Over the same period, with higher carbon dioxide availability, plants are predicted to suck up nitrogen from fertilizer about 19% more efficiently, resulting in a reduction of 45% in nitrogen runoff and about a 30% reduction in ammonia and nitrogen oxides leaking into the air.

The prediction that plants in a more carbon-dioxide-rich world can use nitrogen more efficiently also means that fertilizer use could be cut by 9-14% — depending on what actions are taken to optimize how nitrogen is used, says Gu. Although, he cautions, as other climate changes such as temperature and rainfall will also affect nitrogen uptake by plants, more studies are needed to work out the overall impact of climate change.

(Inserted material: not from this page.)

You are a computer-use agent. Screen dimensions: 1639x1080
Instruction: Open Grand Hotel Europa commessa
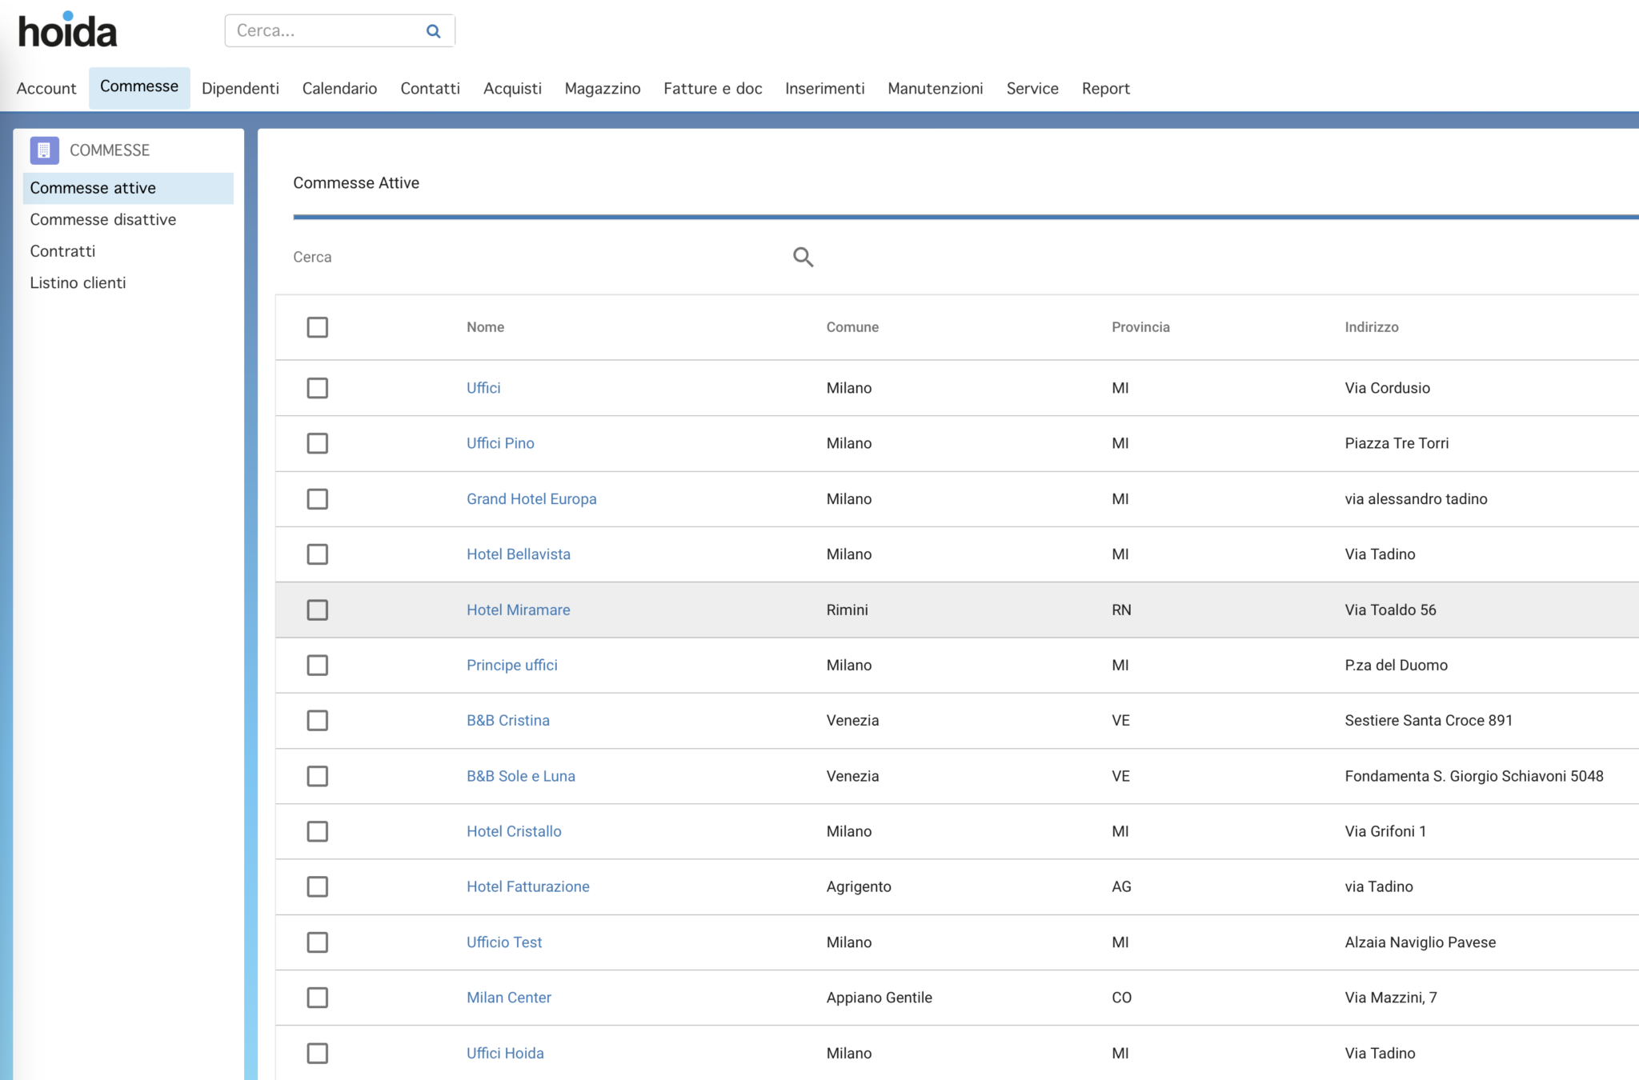[x=531, y=498]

Feasible, practical, executable

“But that won’t be enough to solve the problem of excessive fertilizer use,” says Gu. Looking to the future three things will have to change, Gu says in Nature3: “People in wealthy countries have to eat less, and eat less meat. Fertilizers must be used more efficiently, ensuring that the nitrogen winds up in our food, instead of the oceans or the atmosphere. Finally, reactive nitrogen compounds should be recycled, by using materials such as manure and straw as fertilizers.”

Meanwhile, the Gu team continues to fill in the picture of how nitrogen moves through the environment, currently modeling extreme weather events to understand, for instance, how nitrogen runoff changed during periods of persistent heavy rain.

The team is also turning to advances in modelling and satellite imagery to monitor and predict changes in nitrogen systems.

“These are techniques that we didn’t even dare imagine just years ago,” Gu says. “So, I am hopeful that we can develop feasible, practical solutions that can quickly become reality.”